- Born: April 28, 1939
- Died: October 16, 2012 (aged 73)
- Education: Faculty of Biology in Rennes, France (1960) Natural History Museum in Paris, France

= Odile Bain =

French parasitologist

Odile Bain (April 28, 1939 – October 16, 2012) was a French parasitologist.

== Early life and education ==
Odile Bain was born in Dalat, Vietnam where her father - who was a military officer - was based. She attended high school in Dakar, Senegal and then graduated from Rennes in France with a degree in biology in 1960. In 1963, she began a postgraduate course focusing in histology in Paris.
Bain joined the Helminth Zoology Laboratory in 1964, which is where she began her career as a parasitologist. Bain received her Ph.D. in histology in April 1968.

== Career ==
Bain was appointed as a National Centre for Scientific Research (CNRS) research supervisor in the Heminth Zoology Laboratory and rose to the ranks of Director of Research (DR) of Exceptional Class. The lab researched parasitic nematodes, trematodes, cestodes and protozoa. Bain specialized in the systematics of filariae, and studying the biology of filariae which led to the characterization of the phyletic relationships between filarial lineages and those of non-filarial nematodes. She also contributed to the study of filarial zoonoses. Bain investigated aspects of vector biology that related to filarial worm infection with the goal of finding a way to control transmission. Her work and research resulted in the establishment of experimental models of filariasis in rodents, which has advanced the study of filarial disease, chemotherapy and immunology.

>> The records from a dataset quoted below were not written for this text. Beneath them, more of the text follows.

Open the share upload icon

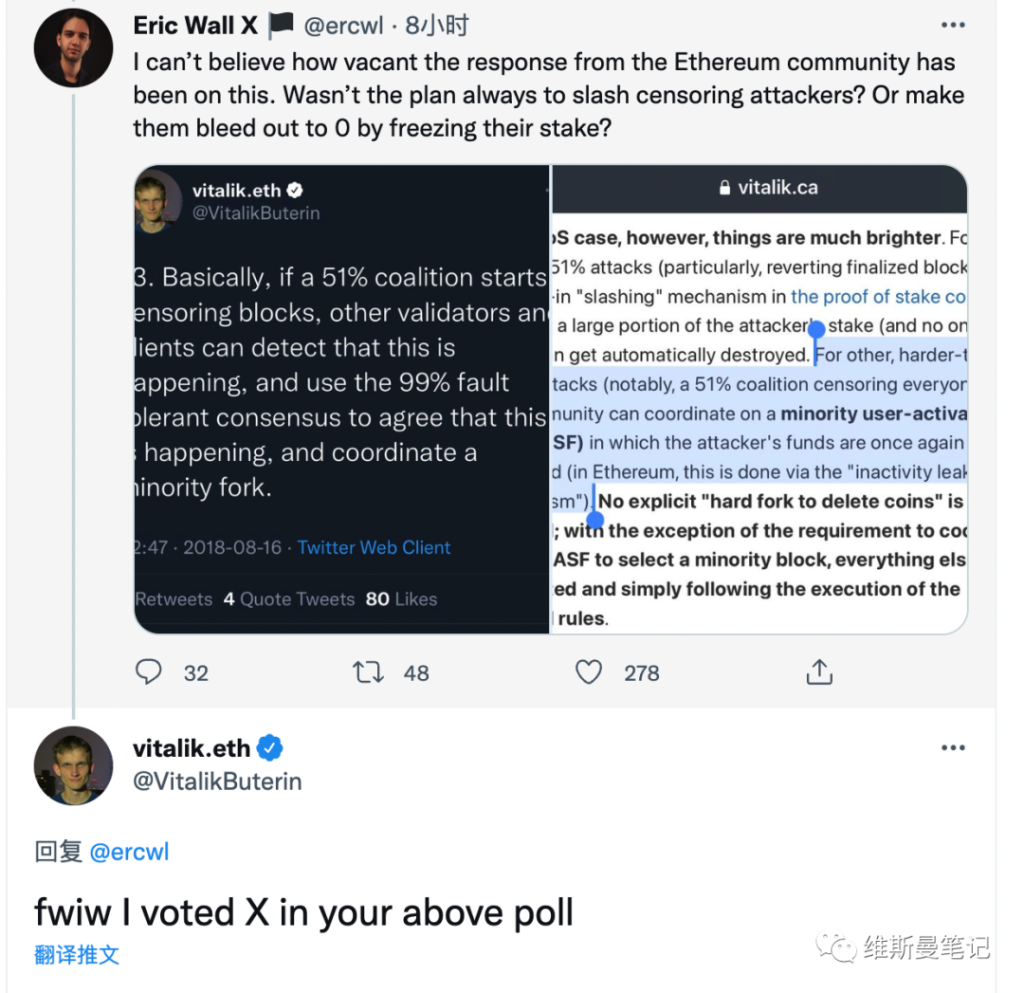819,672
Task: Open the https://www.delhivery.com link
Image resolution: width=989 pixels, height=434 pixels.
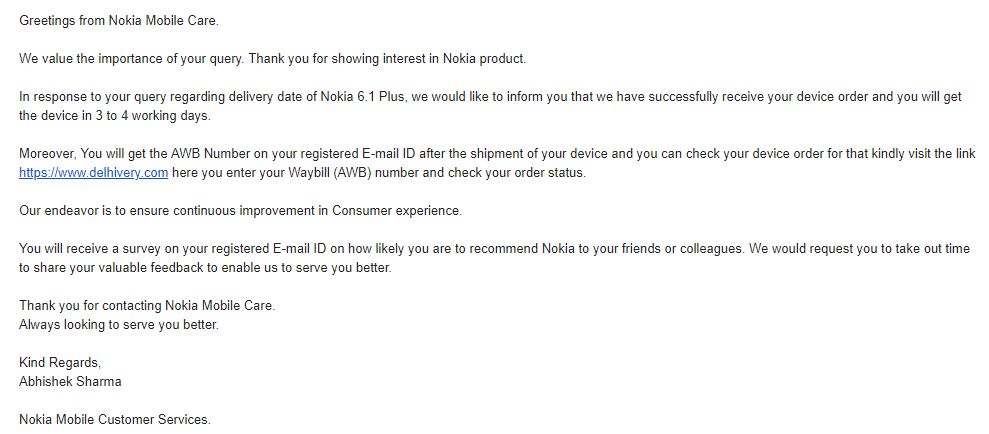Action: (x=93, y=173)
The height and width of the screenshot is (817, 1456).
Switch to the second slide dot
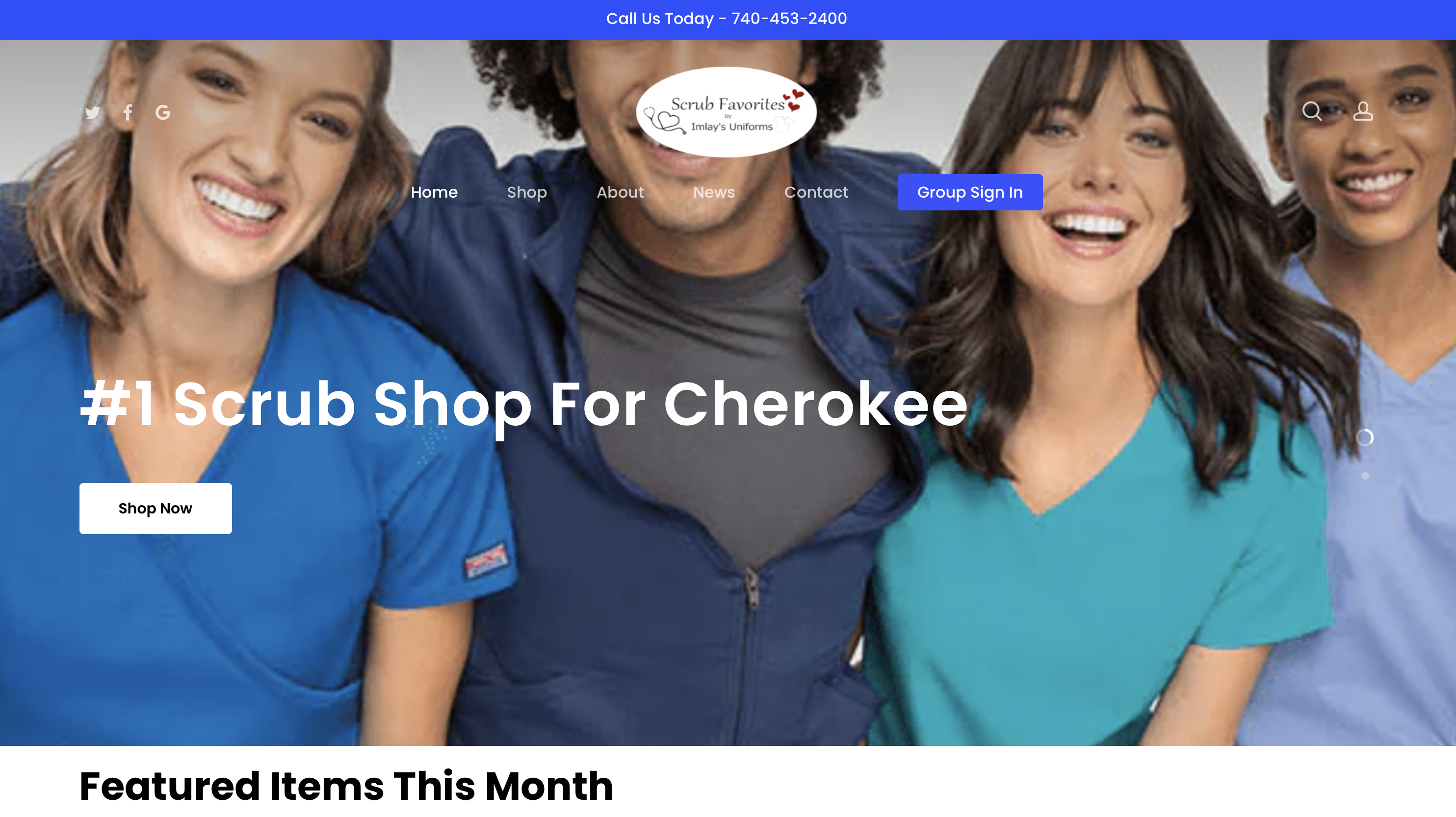[x=1365, y=476]
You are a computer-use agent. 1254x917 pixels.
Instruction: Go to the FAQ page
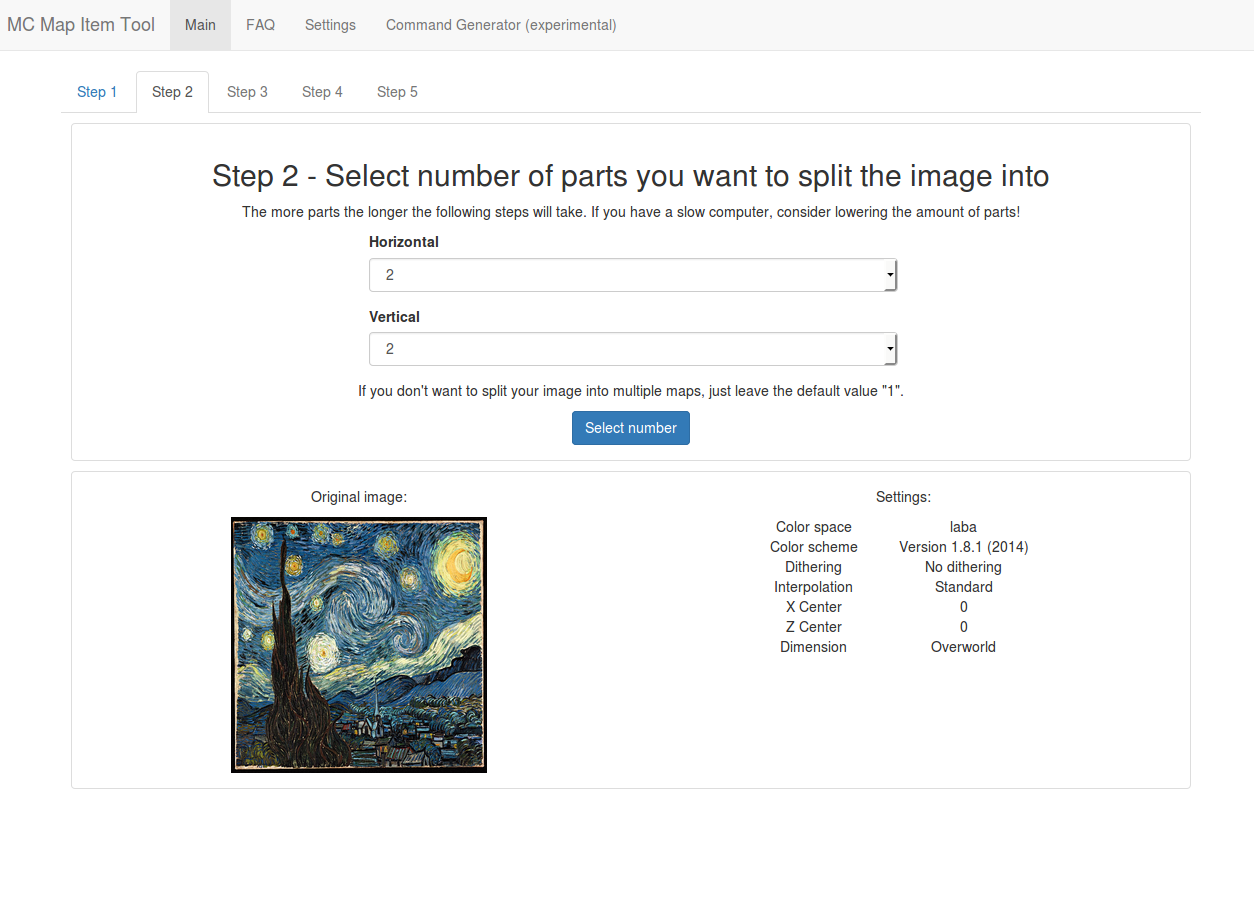coord(260,25)
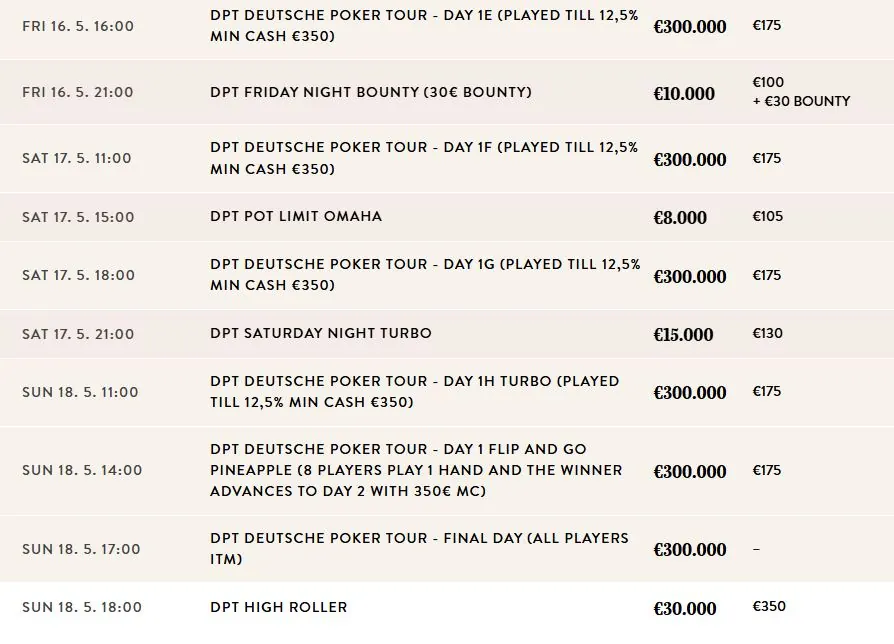Open Deutsche Poker Tour Day 1F entry
The width and height of the screenshot is (894, 644).
(424, 158)
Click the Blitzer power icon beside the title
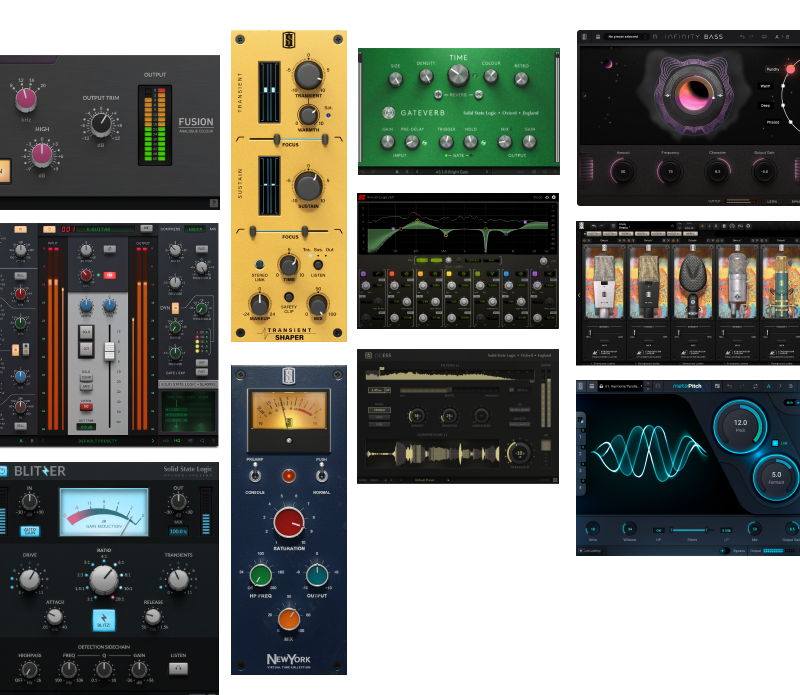This screenshot has height=695, width=800. [5, 470]
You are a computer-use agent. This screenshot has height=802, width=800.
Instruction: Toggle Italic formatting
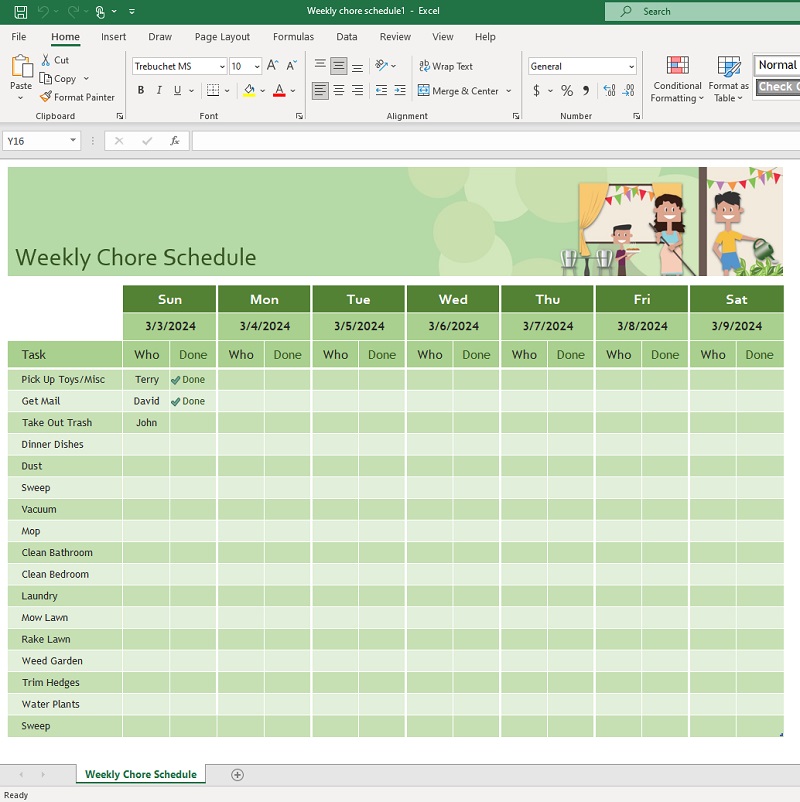pyautogui.click(x=158, y=91)
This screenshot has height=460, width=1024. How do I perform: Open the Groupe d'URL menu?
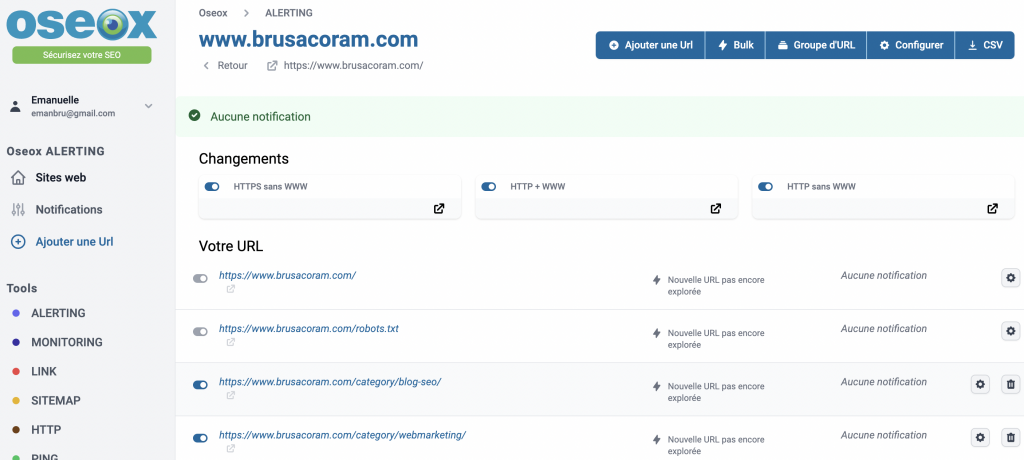pos(815,45)
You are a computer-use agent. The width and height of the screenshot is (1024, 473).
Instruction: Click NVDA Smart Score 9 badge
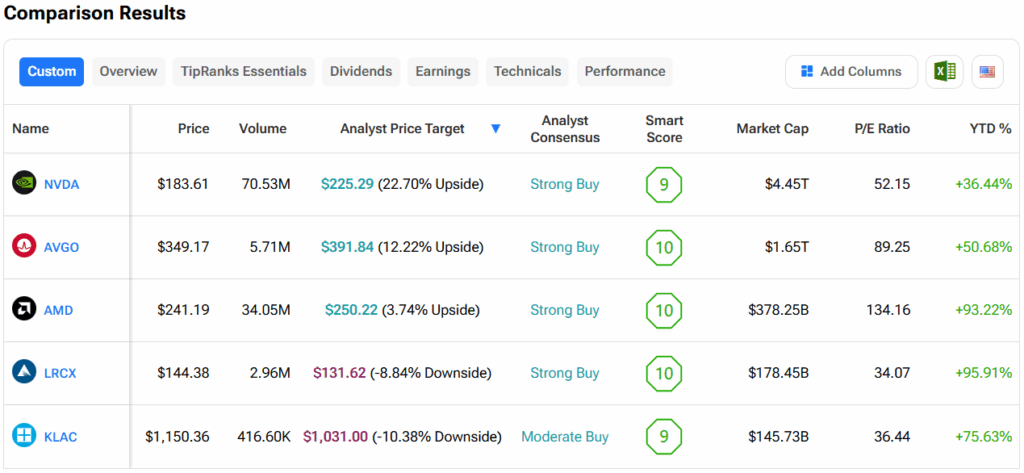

She published more than 360 articles during her 50-year career and had 30 years of successive contracts with the World Health Organization (WHO), the Edna McConnell Clark Foundation, and the European Union.

== Recognition ==

Bain was awarded the bronze medal of the CNRS in 1974. Ten years later, she received the Prize of Zoology from the Foulon Academy of Sciences in 1984.

BioMed Central's peer-reviewed journal Parasites & Vectors and the pharmaceutical company Boehringer Ingelheim Animal Health created the Odile Bain Memorial Prize in 2013 to commemorate Bain's legacy. Each year, the award celebrates the work of young scientists making strides in veterinary parasitology research.